In May, Statoil won 6 of the 8 blocks the company were after in the 11th ANP licensing rounds. This obviously implies huge investments the next years, and Statoil has committed to drilling at least 10 exploration wells on the 6 blocks, out of which Statoil is operator on 4.
|Mr. Kristiansen appreciates the close cooperation with Petrobras, especially in the area of subsea operations. Statoil has also put experiences from the Norwegian Grane field to use on Peregrino, and lessons learned on the operation of electrical submersible pumps, ESPs, at the Peregrino field, will be used on the Mariner and Bressay fields on the UK continental shelf.|
“The first step is to shoot seismic of a 4000 square km big area. Most likely we will start this work in 2014. Based on the interpretation of the images, we´ll drill exploration wells. Any further investments are yet to be decided on”, Thore E. Kristiansen said.
New licensing rounds are coming up, first the 12th round involving onshore gas blocks, and next the so- called Libra round, involving the first pre-salt areas, with the new production share contract system in operation.
“Brazil is one of the most important countries in our international portfolio, and we will analyze all business opportunities within our business of interest, to assess whether they are so attractive that they would stand fit to compete in the global competition for company funds. Statoil has sizable onshore operations both in US, Canada and Algeria, and we will evaluate it, but it´s too early to say. We are in the midst of analyzing technical and commercial data for the Libra round, but the final conditions haven´t been defined yet.”

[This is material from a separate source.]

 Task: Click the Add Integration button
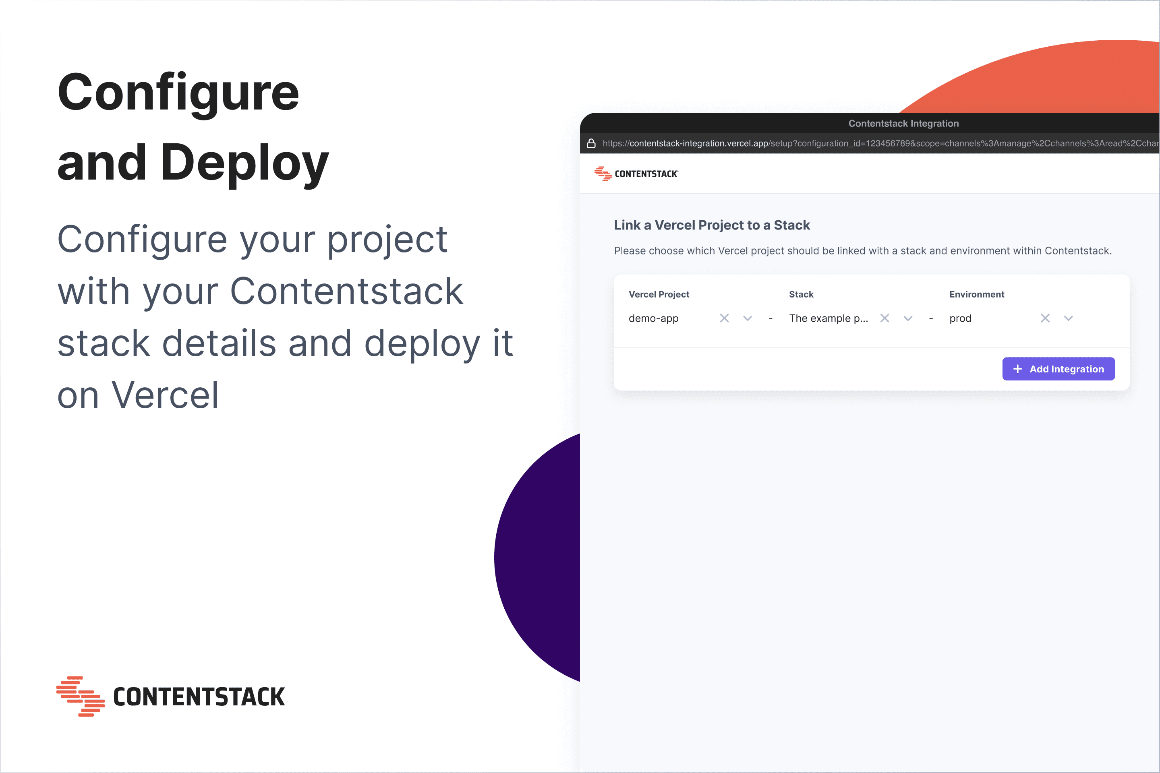(x=1058, y=369)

Despite the positive outlook, Mr. Kristiansen identifies several challenges to Statoil in Brazil. The new production sharing contracts (PSC) regime is one of these challenges.
“The question is is how it will be handled and managed in practice. Another element to watch is how the new company Pré-sal Petróleo is going to operate. The capacity of the local industry to supply what is needed to develop the huge pre-salt fields is another uncertainty.
Brazilian bureaucracy is also causing headaches.
“There are clearly some governmental institutions in Brazil that really needs to be modernized and improved in order to be as efficient as international business really would like them to be. Some institutions pose a real challenge, because they are delaying the processes. It takes a lot of time to get the necessary approvals, certificates and documents.”
Mr. Kristiansen does however compliment Brazilian authorities on the way they have handled the transition from the old concessionary system to the production sharing system.
“Brazil deserves complement for the way they did this change. Brazil has been adamant about the fact that they are respecting existing contracts. The new regime will only apply for new contract, and that is very fair and admirable way of doing it, that has increased the confidence of doing business in Brazil and says a lot about Brazil and the way the government is running processes”, Thore E. Kristiansen says.